++++ STUDY MATERIAL

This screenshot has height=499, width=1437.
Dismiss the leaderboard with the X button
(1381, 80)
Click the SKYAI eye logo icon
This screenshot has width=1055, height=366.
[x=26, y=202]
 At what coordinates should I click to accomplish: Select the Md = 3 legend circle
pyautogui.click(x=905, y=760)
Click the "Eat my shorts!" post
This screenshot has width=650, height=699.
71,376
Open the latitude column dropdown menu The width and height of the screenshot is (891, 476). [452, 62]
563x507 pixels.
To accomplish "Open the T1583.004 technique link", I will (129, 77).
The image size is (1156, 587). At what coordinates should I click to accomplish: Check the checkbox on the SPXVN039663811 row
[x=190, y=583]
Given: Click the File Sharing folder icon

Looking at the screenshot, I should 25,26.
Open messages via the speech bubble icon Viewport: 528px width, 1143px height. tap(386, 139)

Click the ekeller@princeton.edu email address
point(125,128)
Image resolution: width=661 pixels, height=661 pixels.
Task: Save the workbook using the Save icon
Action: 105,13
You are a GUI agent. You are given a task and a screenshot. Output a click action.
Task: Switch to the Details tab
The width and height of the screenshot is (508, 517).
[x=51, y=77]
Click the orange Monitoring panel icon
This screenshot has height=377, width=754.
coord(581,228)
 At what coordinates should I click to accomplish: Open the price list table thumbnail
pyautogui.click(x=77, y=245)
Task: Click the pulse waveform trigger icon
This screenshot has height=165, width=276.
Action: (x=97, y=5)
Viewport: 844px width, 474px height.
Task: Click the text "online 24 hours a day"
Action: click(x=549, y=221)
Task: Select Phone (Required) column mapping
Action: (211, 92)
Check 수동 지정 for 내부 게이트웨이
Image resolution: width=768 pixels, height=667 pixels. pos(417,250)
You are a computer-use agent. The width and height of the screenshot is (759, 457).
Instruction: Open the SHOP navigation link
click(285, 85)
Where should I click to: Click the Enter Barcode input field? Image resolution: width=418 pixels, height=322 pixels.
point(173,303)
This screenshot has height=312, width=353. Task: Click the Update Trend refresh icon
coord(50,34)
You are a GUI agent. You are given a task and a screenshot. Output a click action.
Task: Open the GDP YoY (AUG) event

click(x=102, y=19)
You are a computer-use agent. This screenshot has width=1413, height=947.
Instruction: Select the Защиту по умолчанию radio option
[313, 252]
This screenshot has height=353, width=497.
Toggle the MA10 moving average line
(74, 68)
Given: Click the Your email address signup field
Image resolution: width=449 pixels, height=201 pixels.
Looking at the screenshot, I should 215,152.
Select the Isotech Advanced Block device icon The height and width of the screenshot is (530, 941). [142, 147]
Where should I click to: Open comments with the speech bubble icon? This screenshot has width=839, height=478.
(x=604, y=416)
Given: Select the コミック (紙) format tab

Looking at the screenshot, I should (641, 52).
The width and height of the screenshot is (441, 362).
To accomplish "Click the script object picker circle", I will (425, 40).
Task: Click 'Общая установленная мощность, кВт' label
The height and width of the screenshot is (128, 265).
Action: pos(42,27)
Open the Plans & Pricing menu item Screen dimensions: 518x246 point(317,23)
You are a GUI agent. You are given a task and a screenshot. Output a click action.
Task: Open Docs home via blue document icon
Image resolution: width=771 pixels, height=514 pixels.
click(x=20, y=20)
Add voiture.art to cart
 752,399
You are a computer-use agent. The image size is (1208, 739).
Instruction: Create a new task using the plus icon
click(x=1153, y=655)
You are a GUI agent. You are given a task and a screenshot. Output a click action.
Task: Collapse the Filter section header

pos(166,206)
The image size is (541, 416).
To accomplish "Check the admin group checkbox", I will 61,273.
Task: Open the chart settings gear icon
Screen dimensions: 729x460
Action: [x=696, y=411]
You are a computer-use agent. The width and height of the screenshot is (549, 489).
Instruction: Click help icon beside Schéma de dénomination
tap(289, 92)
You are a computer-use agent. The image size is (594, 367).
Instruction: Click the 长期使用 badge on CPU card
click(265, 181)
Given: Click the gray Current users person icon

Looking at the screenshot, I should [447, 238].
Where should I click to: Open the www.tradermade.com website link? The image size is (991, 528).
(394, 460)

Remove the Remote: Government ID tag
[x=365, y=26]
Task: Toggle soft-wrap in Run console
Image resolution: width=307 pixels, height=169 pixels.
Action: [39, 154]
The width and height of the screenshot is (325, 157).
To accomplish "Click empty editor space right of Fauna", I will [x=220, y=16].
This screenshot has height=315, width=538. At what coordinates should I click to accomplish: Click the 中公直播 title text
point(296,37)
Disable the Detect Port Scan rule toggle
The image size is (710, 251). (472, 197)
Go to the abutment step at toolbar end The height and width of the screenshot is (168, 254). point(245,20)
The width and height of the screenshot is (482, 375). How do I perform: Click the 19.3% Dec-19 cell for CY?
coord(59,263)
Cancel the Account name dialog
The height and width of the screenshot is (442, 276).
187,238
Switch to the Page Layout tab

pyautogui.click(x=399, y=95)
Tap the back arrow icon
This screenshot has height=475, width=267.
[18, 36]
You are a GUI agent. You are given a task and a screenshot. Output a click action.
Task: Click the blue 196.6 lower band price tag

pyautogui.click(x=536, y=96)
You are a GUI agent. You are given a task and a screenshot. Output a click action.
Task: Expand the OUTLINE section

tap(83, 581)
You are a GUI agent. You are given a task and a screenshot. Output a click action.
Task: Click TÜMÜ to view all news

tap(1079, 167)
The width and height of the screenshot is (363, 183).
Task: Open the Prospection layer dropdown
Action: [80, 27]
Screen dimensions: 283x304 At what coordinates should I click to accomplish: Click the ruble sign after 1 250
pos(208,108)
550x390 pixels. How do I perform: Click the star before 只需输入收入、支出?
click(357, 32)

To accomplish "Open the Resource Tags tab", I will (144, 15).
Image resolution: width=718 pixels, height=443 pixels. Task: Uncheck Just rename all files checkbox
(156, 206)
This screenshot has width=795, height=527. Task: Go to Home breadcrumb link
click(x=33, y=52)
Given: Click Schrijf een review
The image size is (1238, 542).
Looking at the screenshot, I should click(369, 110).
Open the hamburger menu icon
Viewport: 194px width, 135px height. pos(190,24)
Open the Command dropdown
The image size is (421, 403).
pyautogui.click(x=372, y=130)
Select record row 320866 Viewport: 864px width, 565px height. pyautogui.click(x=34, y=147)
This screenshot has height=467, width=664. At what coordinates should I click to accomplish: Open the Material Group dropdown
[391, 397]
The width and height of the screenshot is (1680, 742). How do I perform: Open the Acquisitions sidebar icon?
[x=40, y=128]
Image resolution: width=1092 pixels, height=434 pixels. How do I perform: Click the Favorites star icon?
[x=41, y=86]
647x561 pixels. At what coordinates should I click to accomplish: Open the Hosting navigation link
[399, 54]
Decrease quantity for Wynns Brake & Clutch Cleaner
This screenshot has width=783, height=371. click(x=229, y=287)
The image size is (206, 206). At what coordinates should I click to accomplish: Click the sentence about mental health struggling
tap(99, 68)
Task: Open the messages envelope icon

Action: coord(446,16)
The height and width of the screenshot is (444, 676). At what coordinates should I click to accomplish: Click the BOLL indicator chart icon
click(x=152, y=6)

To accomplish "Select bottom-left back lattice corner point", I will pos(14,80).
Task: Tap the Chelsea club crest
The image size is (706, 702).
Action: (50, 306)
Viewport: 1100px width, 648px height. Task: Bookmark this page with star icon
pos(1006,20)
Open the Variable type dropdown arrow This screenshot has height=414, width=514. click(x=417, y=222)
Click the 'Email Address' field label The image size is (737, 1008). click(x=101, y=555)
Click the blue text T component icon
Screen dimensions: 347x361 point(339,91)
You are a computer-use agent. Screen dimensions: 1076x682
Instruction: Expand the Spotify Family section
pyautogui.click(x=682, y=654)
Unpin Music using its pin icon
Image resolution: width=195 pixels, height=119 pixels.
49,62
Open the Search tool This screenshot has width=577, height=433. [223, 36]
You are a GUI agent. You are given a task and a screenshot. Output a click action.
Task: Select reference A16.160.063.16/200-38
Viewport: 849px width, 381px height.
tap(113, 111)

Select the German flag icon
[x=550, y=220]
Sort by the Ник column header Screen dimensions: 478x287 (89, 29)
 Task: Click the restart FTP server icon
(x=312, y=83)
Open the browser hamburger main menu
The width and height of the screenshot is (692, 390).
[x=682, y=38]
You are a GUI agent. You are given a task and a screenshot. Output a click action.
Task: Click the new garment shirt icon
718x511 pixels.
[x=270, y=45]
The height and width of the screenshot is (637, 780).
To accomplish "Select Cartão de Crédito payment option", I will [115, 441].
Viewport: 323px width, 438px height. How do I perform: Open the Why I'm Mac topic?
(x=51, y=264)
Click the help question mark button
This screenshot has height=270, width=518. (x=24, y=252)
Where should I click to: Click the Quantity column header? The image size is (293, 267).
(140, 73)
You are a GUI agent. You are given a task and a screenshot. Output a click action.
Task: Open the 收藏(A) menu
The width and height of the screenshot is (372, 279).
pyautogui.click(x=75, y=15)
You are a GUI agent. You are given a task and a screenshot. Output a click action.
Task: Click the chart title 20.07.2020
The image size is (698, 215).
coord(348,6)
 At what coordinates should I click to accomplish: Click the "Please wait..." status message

++++++++

TASK PROMPT:
Working from the entries above, filter out every line that lacks "label" and copy what remains.

TASK RESPONSE:
Task: Click 'Общая установленная мощность, кВт' label
Click the 'Email Address' field label The image size is (737, 1008). click(x=101, y=555)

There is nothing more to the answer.